La Corte di Cassazione con ordinanza 29402/2018 ha ribadito un principio, già affermato in molte altre pronunce precedenti, in forza del quale il licenziamento intimato per superamento del periodo di comporto va intimato senza ritardo. Nel caso di specie, il licenziamento era stato intimato non nell’immediatezza del superamento del periodo di conservazione del posto di lavoro (comporto) previsto dal CCNL ma a distanza di quattro mesi dal suo verificarsi.
Mentre il Tribunale aveva stabilito la legittimità del recesso, la Corte d’Appello lo annullava sulla base del fatto che il ritardo nella sua intimazione aveva determinato in capo alla lavoratrice il legittimo affidamento circa la possibilità di continuazione del rapporto, seppure a distanza di tempo dall’inizio della sua sospensione per malattia.
Investita della questione, la Corte di Cassazione ha condiviso l’interpretazione data in sede di appello, confermando che il licenziamento per superamento del periodo di comporto va adottato nella immediatezza dell’evento, in quanto un’attesa, sotto il profilo dei fatti concludenti, potrebbe ingenerare un legittimo affidamento circa l’intervenuta «stabilizzazione del rapporto» anche oltre la fine del comporto, ciò escludendo la legittimità dell’eventuale licenziamento.

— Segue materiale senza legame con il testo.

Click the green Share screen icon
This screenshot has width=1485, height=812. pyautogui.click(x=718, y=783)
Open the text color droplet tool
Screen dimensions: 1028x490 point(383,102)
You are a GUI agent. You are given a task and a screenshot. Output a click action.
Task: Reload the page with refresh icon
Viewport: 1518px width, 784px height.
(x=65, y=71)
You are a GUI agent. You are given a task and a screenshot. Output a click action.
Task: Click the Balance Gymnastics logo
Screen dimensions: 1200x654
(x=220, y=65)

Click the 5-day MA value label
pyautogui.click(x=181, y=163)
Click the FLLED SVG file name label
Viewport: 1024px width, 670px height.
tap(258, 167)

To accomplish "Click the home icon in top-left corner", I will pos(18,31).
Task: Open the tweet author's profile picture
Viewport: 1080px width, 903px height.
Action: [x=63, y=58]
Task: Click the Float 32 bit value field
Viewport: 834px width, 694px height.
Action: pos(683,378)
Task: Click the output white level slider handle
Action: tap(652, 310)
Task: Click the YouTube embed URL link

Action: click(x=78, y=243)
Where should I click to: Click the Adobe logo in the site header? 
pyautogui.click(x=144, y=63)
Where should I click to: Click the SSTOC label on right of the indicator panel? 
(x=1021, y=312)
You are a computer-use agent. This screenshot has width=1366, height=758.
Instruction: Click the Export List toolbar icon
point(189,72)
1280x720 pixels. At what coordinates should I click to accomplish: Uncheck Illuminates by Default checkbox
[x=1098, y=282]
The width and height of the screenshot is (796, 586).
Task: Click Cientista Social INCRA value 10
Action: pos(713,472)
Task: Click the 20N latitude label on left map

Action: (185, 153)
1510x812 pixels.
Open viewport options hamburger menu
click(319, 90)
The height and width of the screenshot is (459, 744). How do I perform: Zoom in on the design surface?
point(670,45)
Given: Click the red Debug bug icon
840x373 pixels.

Il ritardo potrebbe, altresì, dimostrare la volontà negoziale del datore di lavoro, manifestata per fatti concludenti, di rinunciare – definitivamente – al suo potere di licenziare per questa specifica motivazione.
La Cassazione precisa che il criterio di tempestività deve essere commisurato «non solo ad un dato strettamente cronologico, ma con riferimento all’intero contesto di circostanze utili a valutare il contegno azienda rispetto alla volontà o meno della risoluzione».
La pronuncia in esame si allinea ad un orientamento giurisprudenziale di legittimità consolidato che ha più e più volte ribadito l’illegittimità del licenziamento irrogato a distanza di tempo dalla maturazione del periodo di comporto, constatato che il decorrere di un lasso temporale considerevole altro non fa se non concretizzare la volontà abdicativa del datore di lavoro (Cassazione civile, sezione lavoro, 25535/2018).
Va tuttavia segnalato che non mancano pronunce che, seppure non in piena contraddizione con il principio sopra espresso, hanno ravvisato gli estremi per una parziale inversione dell’onere della prova vigente in caso di licenziamento, rilevando che in tali ipotesi debba essere il lavoratore «a provare che l’intervallo temporale tra il superamento del periodo di comporto e la comunicazione di recesso ha superato i limiti di adeguatezza e ragionevolezza, sì da far ritenere la sussistenza di una volontà tacita del datore di lavoro di rinunciare alla facoltà di recedere dal rapporto» (Cassazione civile, sezione lavoro, 19400/2014).